Your task - Filter the listing below for "agent" and report every line that has it.
------------------------------------------------------------
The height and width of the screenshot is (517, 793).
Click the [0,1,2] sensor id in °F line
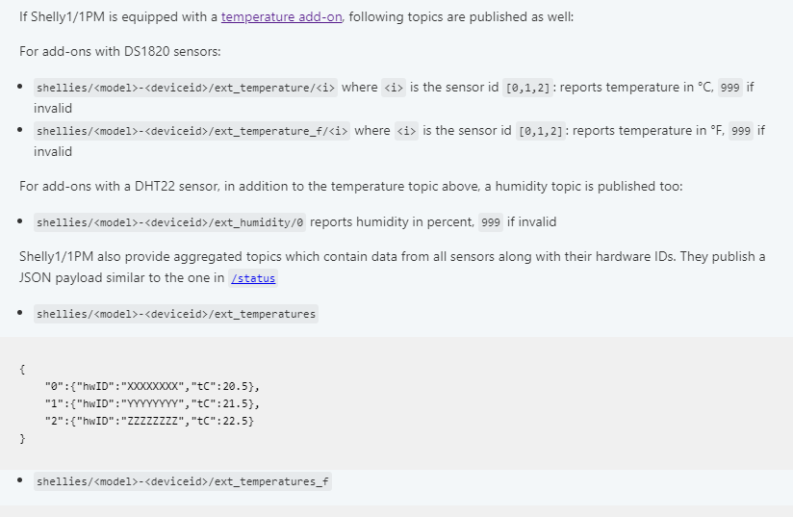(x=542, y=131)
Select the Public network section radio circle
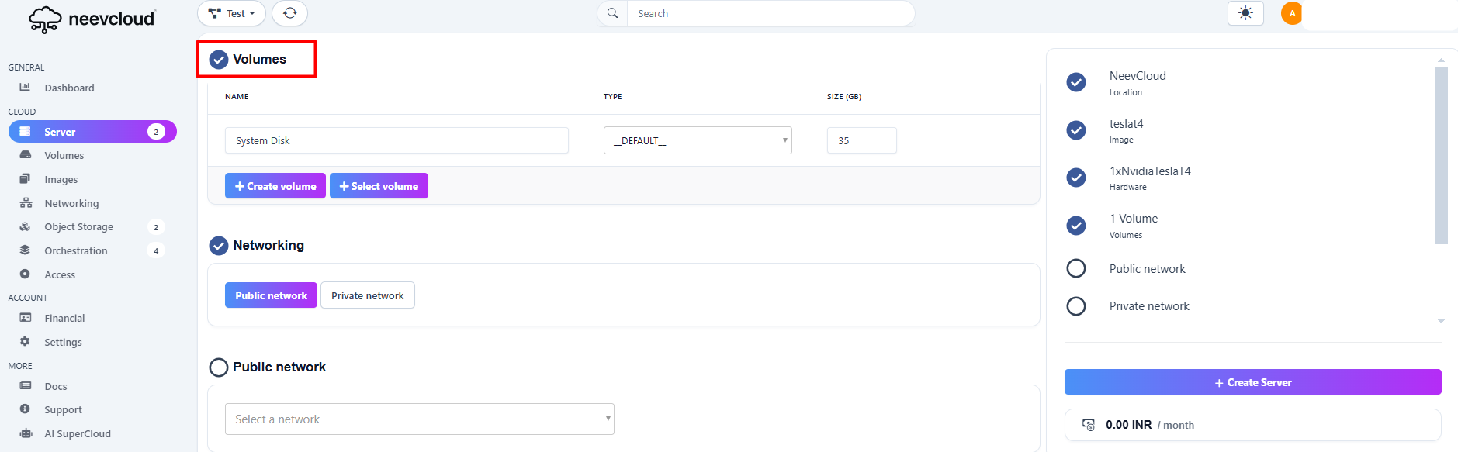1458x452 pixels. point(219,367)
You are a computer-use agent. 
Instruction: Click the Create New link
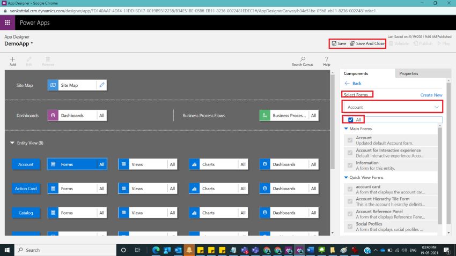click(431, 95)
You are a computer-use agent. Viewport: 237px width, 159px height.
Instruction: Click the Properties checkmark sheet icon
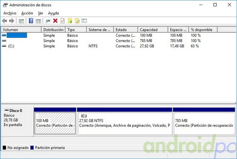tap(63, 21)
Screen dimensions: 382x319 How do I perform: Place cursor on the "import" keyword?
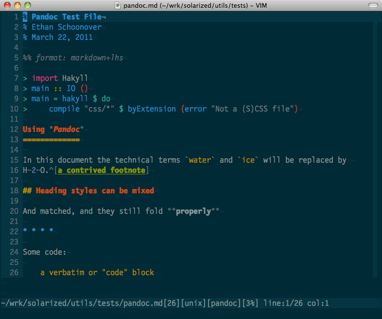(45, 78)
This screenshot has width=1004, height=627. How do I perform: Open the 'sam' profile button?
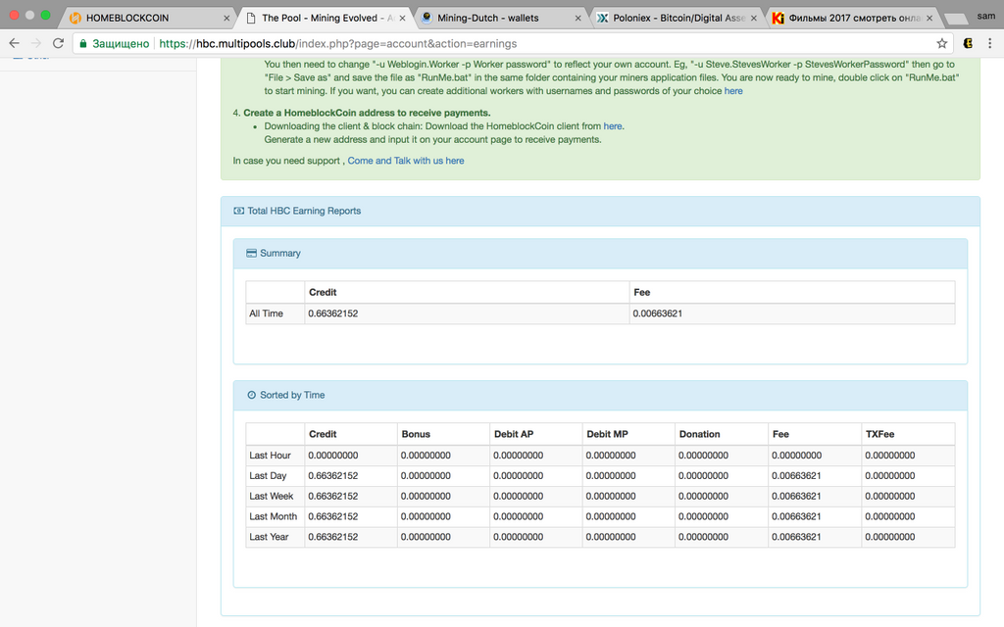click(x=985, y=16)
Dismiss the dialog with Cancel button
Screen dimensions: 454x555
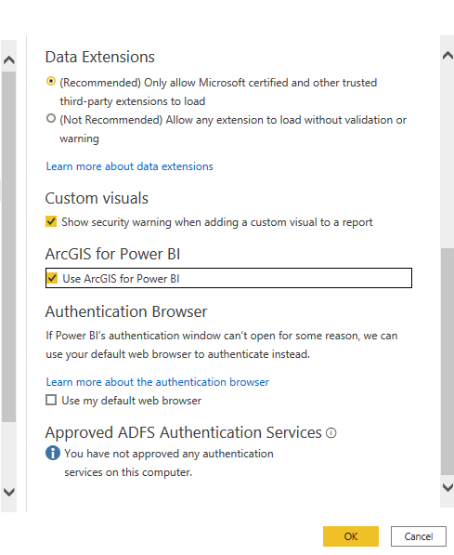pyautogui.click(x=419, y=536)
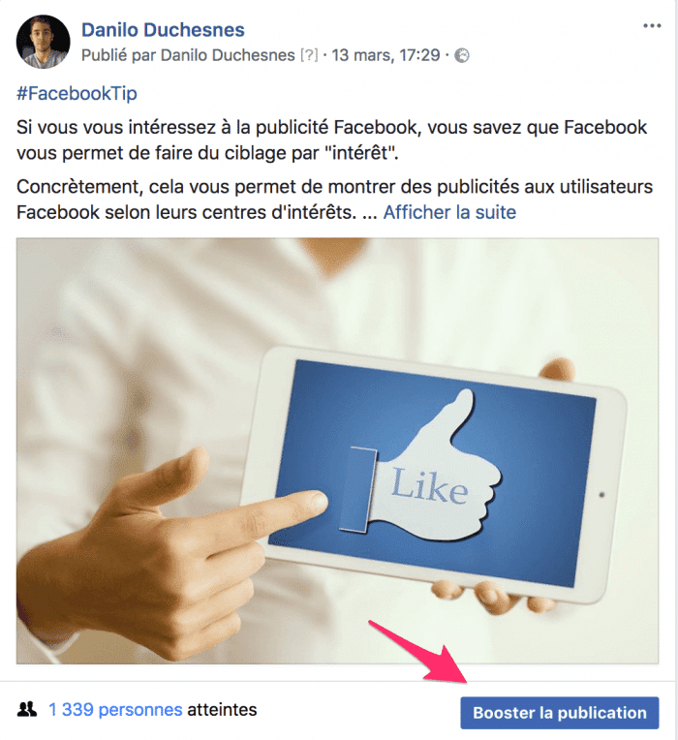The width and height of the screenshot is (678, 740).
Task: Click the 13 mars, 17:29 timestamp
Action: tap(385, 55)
------------------------------------------------------------
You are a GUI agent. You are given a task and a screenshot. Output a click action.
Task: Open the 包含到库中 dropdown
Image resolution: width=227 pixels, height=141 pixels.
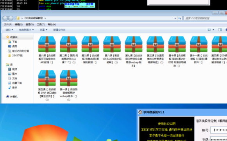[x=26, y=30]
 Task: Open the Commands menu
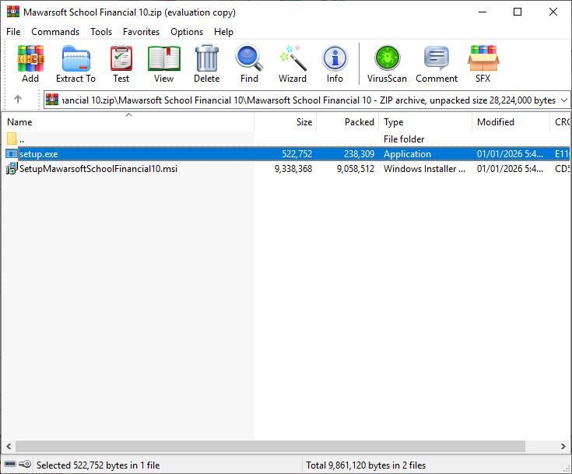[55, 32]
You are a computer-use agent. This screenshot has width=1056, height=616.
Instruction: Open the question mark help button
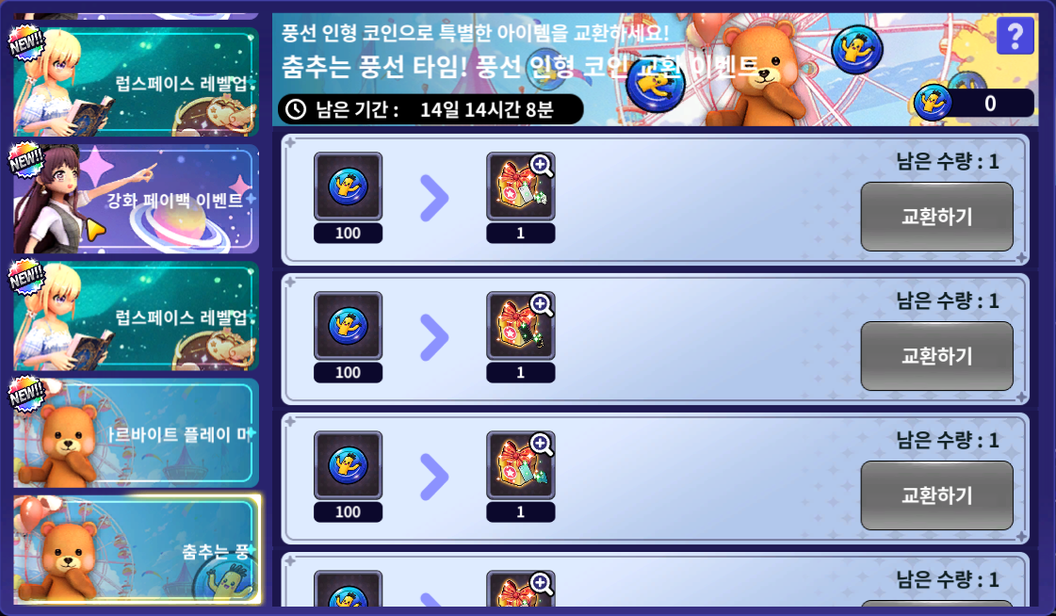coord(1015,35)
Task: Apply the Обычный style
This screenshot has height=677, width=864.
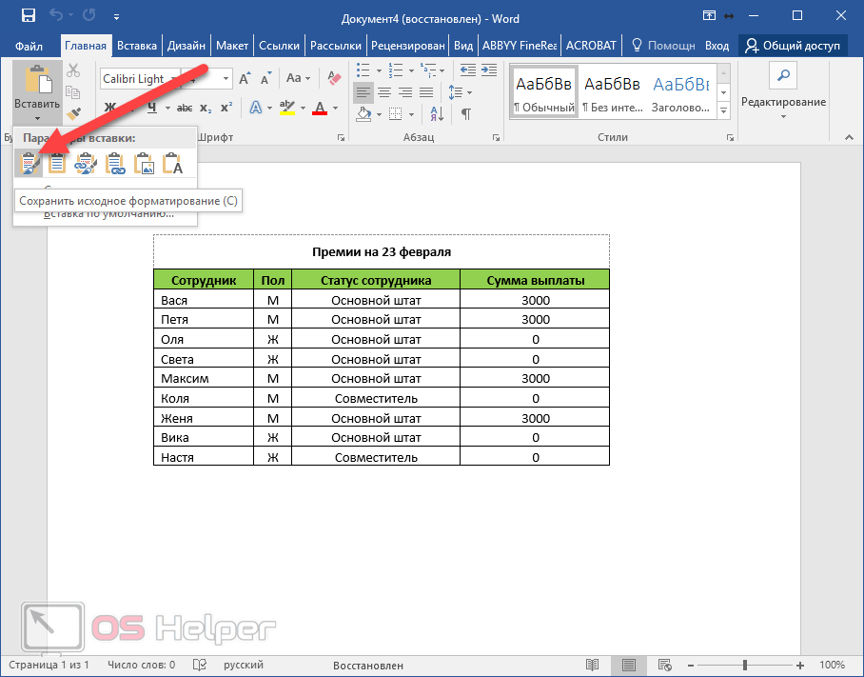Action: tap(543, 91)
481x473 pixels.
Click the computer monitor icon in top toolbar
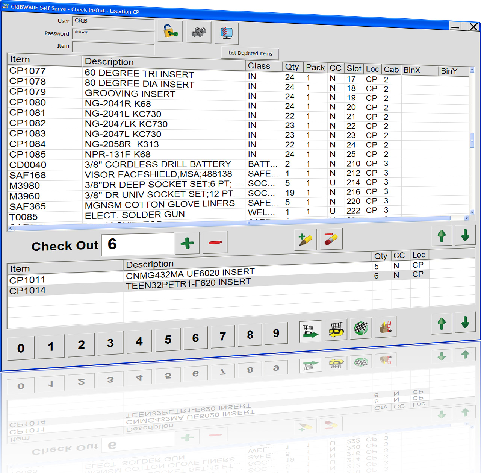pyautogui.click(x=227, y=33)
------------------------------------------------------------
Task result -
You are a computer-use agent. 
You are a computer-use agent. Viewport: 237px width, 159px height.
You are a GUI agent. You are given a task and a screenshot. Output a click action.
You are a computer-use agent. This screenshot has width=1056, height=616.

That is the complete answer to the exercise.